Venezuelan migrant children play with a balloon in the middle of a makeshift camp amid the outbreak of the coronavirus disease (COVID-19), in Bogotá, Colombia, on June 8, 2020. Photo taken on June 8, 2020. REUTERS / Luisa González
Venezuelan migrant children play with a balloon in the middle of a makeshift camp amid the outbreak of the coronavirus disease (COVID-19), in Bogotá, Colombia, on June 8, 2020. Photo taken on June 8, 2020. REUTERS / Luisa González

The union argues that there is no oversupply but rather a rise in production by an estimated one ton compared to 2019: 2.6 million tons are ready to be consumed, but the health crisis changed the food landscape in Colombia

The third is related to the intermediation that takes advantage of the surplus and raises it in price to maintain market share. Fedepapa emphasizes that by putting potatoes on the shelves of supermarkets, what the citizen pays has little to do with what the producer receives at the distributors. This shortage promoted by intermediaries affects the price of potatoes, since they play with potatoes from other countries, especially precooked ones that come from Europe or North America, at a cheaper price than the national one.

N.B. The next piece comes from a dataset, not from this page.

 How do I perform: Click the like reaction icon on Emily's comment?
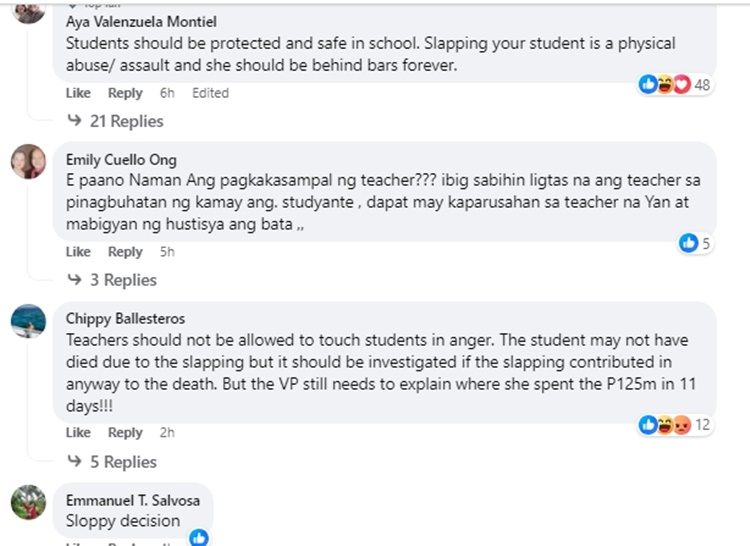[688, 243]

Catalina Mora, manager of Distribuidora Papera de Boyacá, explains the phenomenon of falling prices as an issue that concerns supermarkets and stores, and not so much intermediaries: “The accumulated inventories of potatoes relied on the consumption of people at home, but this year we have seen how supermarkets and neighborhood stores, the consumer loses a lot because they put a price much higher than what they should pay. That then discourages the purchase ”.

The minister of agriculture, Rodolfo Zea, has promised aid to regulate the price to small producers while the sector goes through the contingency of COVID_19. Zea stated in official statements that “The incentive for potato marketing is by $ 30,000 million pesos and will reach more than 25,000 producers. With this they will move close to 200,000 tons”.

Despite the government announcement to create incentives for the acquisition and placing on the market at an affordable price, the initiative of small producers to go out of work in the second week of November is firm.